Policy based object tiering in RGW

"Varada Kari (System Engineer)" <varadaraja.kari@xxxxxxxxxxxx> · Sat, 31 Mar 2018 10:17:03 +0530

Hi,

Last week at Cephalacon, had a brief discussion about this Josh.
Wanted to get your inputs/comments on the same.

At Flipkart, we are dealing with a massive object growth per month.
Most of the objects are read couple of times and left in the bucket
for longer duration(several years) for compliance reasons.  Ceph can
handle all that data well, but doesn't provide interfaces to move data
to a cold storage like glacier. Right we are using offline tools to
achieve this movement of data across pools/clusters. This proposal is
to introduce a new idea to have multiple tiers with in the cluster and
manage/move data around them.

Idea is to use placement targets[1] for buckets, Ceph provides support
to create custom data pools along with default .rgw.bucket pool. The
custom pool is used for specifying a different placement strategy for
user data, e.g. a custom pool could be added to use SSDs based OSDs.
The index pool and other ancillary pools stays same. Placement target
is defined by radosgw-admin under 'regions'.

RGW accounts can use the bucket location/region to create the buckets,
once buckets are created all the objects are routed without sending
the location again.

We can introduce 3 classes/pools in the cluster.

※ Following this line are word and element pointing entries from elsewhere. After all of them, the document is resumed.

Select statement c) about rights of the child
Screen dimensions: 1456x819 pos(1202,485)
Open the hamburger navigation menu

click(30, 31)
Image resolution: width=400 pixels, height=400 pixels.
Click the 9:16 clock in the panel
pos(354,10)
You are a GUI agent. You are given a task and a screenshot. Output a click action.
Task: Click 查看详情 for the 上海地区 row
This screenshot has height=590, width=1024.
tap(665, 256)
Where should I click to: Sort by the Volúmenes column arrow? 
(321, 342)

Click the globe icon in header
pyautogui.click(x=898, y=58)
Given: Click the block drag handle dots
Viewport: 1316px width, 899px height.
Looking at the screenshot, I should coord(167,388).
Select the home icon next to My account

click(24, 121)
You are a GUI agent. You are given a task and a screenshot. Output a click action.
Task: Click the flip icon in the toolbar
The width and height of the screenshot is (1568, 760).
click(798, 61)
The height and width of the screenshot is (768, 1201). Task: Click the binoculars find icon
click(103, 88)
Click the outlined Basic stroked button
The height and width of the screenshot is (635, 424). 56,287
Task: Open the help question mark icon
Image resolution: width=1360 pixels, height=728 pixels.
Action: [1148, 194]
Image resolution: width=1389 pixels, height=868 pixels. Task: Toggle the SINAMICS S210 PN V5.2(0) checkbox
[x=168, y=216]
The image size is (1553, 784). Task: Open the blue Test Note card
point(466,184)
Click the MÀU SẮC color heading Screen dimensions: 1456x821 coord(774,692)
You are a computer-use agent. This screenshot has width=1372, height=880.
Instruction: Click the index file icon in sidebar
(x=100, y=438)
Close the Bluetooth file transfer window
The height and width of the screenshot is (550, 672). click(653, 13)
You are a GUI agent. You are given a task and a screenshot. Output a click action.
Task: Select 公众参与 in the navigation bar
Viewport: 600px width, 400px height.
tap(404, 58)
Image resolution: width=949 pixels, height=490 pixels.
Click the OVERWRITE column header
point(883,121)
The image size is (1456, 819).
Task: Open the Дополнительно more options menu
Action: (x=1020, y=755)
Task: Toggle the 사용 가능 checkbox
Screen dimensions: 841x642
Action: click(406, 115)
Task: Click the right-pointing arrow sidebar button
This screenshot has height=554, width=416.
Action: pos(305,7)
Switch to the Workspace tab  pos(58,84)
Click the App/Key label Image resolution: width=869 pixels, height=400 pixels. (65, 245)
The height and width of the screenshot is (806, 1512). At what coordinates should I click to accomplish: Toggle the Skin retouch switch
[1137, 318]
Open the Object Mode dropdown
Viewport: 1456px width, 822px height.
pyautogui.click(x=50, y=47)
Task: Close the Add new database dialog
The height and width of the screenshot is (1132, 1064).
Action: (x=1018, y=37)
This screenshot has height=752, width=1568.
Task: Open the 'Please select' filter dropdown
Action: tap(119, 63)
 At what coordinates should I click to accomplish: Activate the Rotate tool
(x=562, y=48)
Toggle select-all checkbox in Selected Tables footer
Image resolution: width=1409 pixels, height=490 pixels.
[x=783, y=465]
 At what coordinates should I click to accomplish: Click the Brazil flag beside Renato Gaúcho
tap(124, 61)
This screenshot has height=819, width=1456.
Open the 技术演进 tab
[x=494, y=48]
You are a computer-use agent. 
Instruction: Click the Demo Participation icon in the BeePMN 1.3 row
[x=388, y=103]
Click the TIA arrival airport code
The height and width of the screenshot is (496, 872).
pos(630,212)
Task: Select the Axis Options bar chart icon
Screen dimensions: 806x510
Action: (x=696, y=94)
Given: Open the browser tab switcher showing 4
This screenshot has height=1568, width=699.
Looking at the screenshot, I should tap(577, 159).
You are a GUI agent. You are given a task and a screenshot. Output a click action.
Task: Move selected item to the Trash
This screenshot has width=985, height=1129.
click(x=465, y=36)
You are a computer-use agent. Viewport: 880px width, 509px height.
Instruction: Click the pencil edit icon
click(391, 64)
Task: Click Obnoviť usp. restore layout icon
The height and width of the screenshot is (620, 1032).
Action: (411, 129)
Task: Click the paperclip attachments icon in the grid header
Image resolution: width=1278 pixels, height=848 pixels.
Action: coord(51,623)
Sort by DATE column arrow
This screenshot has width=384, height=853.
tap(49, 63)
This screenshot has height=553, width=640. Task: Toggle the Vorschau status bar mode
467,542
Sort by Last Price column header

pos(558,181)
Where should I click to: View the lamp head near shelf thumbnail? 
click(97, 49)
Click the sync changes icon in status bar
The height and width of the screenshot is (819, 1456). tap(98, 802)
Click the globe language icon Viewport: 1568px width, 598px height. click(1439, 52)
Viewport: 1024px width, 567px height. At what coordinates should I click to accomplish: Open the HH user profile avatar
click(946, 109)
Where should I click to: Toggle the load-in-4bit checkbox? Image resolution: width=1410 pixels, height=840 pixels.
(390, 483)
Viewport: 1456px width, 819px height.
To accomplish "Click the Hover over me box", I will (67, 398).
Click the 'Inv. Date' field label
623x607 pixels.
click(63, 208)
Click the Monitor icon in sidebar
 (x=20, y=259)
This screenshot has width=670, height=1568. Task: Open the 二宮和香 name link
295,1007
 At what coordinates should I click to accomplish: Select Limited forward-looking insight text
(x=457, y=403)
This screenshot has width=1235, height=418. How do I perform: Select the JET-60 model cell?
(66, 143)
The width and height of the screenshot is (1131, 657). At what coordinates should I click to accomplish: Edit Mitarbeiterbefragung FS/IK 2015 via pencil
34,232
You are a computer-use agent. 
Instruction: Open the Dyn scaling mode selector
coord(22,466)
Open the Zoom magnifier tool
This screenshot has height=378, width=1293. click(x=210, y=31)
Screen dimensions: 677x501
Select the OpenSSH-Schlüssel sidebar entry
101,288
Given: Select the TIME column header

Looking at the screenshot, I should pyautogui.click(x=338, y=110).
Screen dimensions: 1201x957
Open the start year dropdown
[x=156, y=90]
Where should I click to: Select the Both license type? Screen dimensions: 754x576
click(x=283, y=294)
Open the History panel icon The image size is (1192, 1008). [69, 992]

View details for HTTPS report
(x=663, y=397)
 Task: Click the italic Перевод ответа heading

One,  completely on SSDs, which is used by latency sensitive
customers. This pool is may not big in size but can accommodate more
objects of small size. Reads and writes both are served at milli
second latency.

Second, Medium sized objects and more objects, this can have ssd based
cache tier Backed by HDD based tier. Writes are served faster and
reads can be latent because of tiering.

Third, Big objects and no limits on number,  directly to HDD based
pool. There are not latency sensitive. This pool can be replication
based or EC based.

we can assign policies based on latencies and capacity to these pools.
Along with these three categories, we can enable tiering among these
pools or we can have additional pools supporting the archival. While
creating users/accounts we can place the user in certain group and
assign corresponding pool for object placement. Additionally we can
enable multisite/cloud sync for the users who wants to move their data
to different cluster based on policies.

Using the bucket/Object policies, we can identify the buckets/objects
can be vaulted and we can move them to archival tiers, based on
policies.  This simulates the Glacier kind of functionality in AWS,
but within the cluster.  As an example, User can set a policy on a
bucket to be vaulted after couple of months to a tier in the same
cluster or to a different cluster.

We have the agents already flushing the data between cache and base
tier. Objecter knows which pool is tier of what, we have to extend the
functionality of Objecter to support multiple levels of tiering for
reading/writing objects. But this has to be tied up with bucket
policies at RGW level.Using cloud sync feature or multisite(a tweaked
version to support bucket policies) we can vault specific objects to a
different cluster.  Haven't completely thought about the design, how
do we want to overload objecter or we might have to design a new
global objecter to be aware of the multisite tier.

This enables us to grow across regions and supporting temperature
based object tiering to support part of the Object Life cycle
management.

Please let me know your thoughts on this.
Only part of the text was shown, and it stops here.